Mais le magazine note seulement l’arrivée de renforts pour dégager le commissariat, l’Humanité faisant référence à deux envois de renforts, une fois pour dégager le car de police puis au moment du siège du commissariat, les deux journaux étant d’accord sur l’usage d’armes par les policiers, à l’exception de l’Aurore qui n’y fait pas référence même s’il mentionne par contre les deux envois de renforts. Pourtant, dans un communiqué, la préfecture de Paris ne cache pas que « le service d’ordre fit usage de ses armes » et l’assume en s’appuyant sur la responsabilité qu’on prête alors aux Algériens du quartier et à ceux qu’on soupçonne de les avoir poussés à l’émeute sans qu’on nous explique de qui il s’agit.
Aussi, si l’Aurore parle de violences policières, c’est en relevant qu’il s’agit de fausses rumeurs utilisées pour pousser la foule au siège du commissariat de la Goutte d’or : «  Mais les Nord-Africains, obéissant à des mots d’ordre mystérieux, se regroupèrent peu à peu dans les rues proches du Bld de la Chapelle. Des agitateurs se mirent alors à les haranguer, réussissant par des comptes rendus mensongers des incidents (en racontant par exemple que la police avait tué des dizaines de coreligionnaires) à chauffer les esprits. Ils étaient plus de 1500, quand, venant du carrefour Barbès Rochechouart où ils s’étaient finalement réunis, ils débouchèrent aux 2 extrémités de la rue Doudeauville, où, au n° 50, se tient le commissariat de la Goutte d’or. L’un des habitants de cette rue assista, de sa fenêtre, à l’arrivée de cette horde hurlante… ».  En tout cas, il ne nous relate pas comment les deuxièmes renforts, ceux de la Cité, ont délogé cette « horde » assiégeant le commissariat.
Toujours est-il que, « dans la soirée, vers 21 heures 30, des Algériens se rassemblèrent à nouveau et descendirent le boulevard de la Chapelle, pour protester contre la provocation policière de l’après midi. Tard dans la nuit, le quartier était toujours en état d’alerte, ou d’ « urgence », infesté de policiers, l’arme au pied ».  Contrairement à Paris-Match et à l’Aurore qui imputent finalement la responsabilité des événements à la population du quartier coupable d’entraver l’action des forces de l’ordre et que son comportement justifierait l’usage qu’elles firent de leurs armes, l’Humanité conclut en affirmant que « tous les témoins des incidents de samedi sont d’accord sur ces points : Le mécanisme de l’opération policière et la sauvagerie de son exécution prouvent une volonté de dresser les Parisiens contre les Algériens ; ensuite que les travailleurs algériens ont fait front aux hordes policières et démontré qu’ils étaient prêts à ne pas se laisser traiter comme des chiens ».

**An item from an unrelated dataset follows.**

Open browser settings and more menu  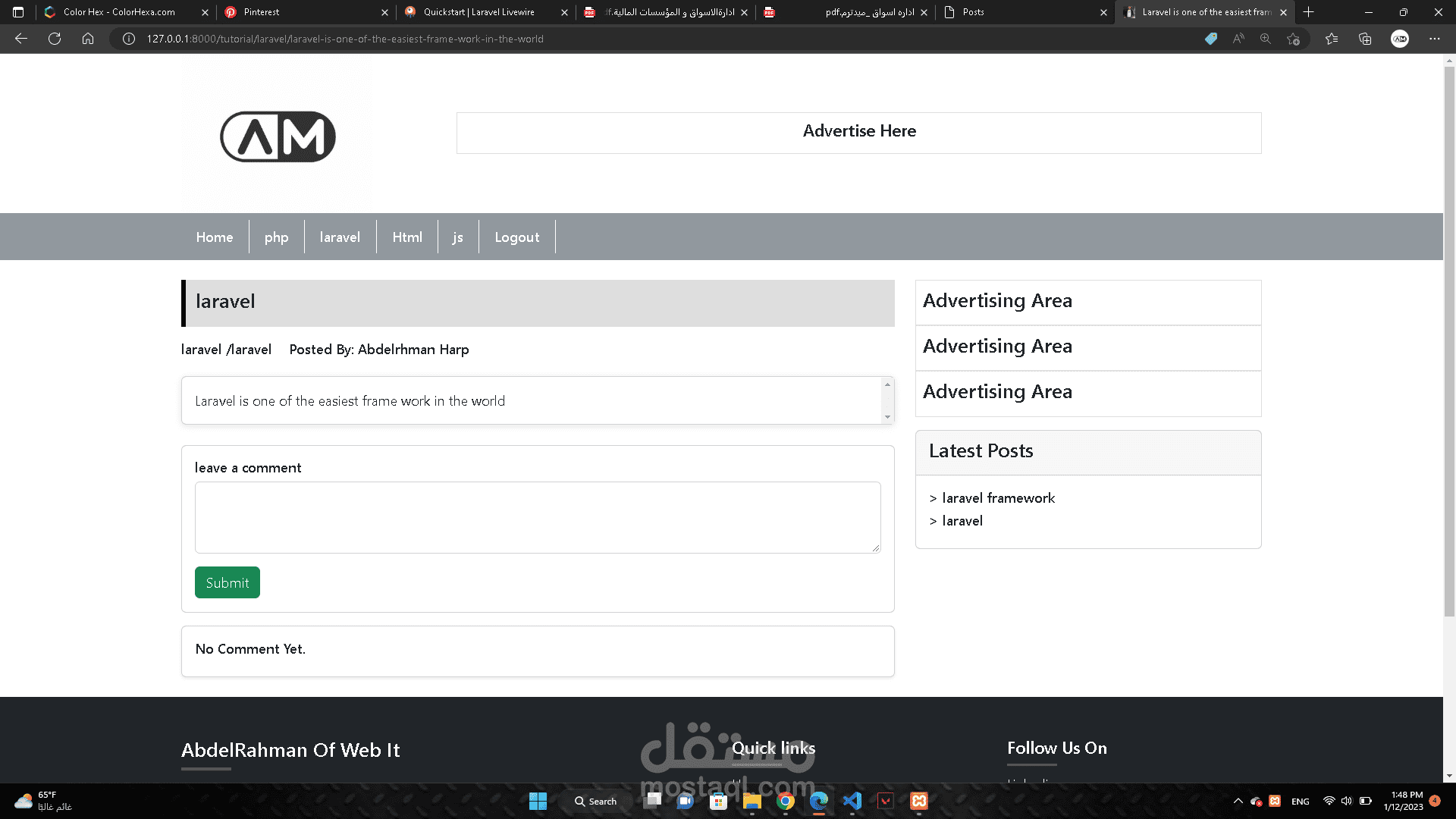coord(1434,39)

Selon la préfecture, le bilan officiel de cette journée s’élève à 15 blessés parmi les gardiens de la paix et de 10 manifestants, dont trois par balle et l’Humanité d’ajouter « de nombreux autres qui n’acceptèrent que les soins de leurs compatriotes ». Puis poursuivant : « On comprend qu’ils aient hésité à accepter les « bons soins » de ceux-là dont ils venaient d’essuyer le feu. Le nombre véritable des manifestants blessés est difficile à établir. Certains ont été arrêtés par la police. Blessés par balle, par matraque ou par écrasement des cars, sont nombreux », Paris-Match comptant « 10 Nord-Africains, dont 4 blessés par balle et une cinquantaine d’autres soignés à domicile ». Sur le plan judiciaire, « le parquet de la Seine a été saisie des procès verbaux de police et une double information a été ouverte samedi au quartier de la goutte d’or. La première information vise les délits de vol et de recel et est relative à ce vol de vêtement qui est à l’origine de l’émeute. Madi Mohammed, appréhender pour avoir été trouvé en possession d’un des objets dérobés, a été inculpé de recel par M. Pitti-ferrandi ». A cet homme, s’ajoutent, l’inculpation de Saïdi Saïd, jeune homme de 24 ans, poursuivi pour violence à particulier et de dommage à la propriété mobilière d’autrui, celle de Karaoui Mohammed, 18 ans, pour violence à agents et de port d’arme prohibée et, pour finir, celle de Fatima Meknes, 27 ans, poursuivie pour violence à agents, tous trois, ainsi que Madi Mohammed ayant été placés sous mandat de dépôt. Aussi pour clore ce bilan, faut-il rappeler que « au moment où se produisaient les sanglants événements de Marrakech et de Moulay Idriss, le même phénomène était d’ailleurs constaté à Paris, dans cette médina qui s’est lentement reconstituée autour de la rue de la Charbonnière », ce qui élargit cette foule que chaque journaliste nomme de différents ethnonymes à l’ensemble des Nord’Africains et rappelle que l’actualité n’est pas limitée à la guerre d’Algérie qui n’est officiellement qu’une opération de maintien de l’ordre.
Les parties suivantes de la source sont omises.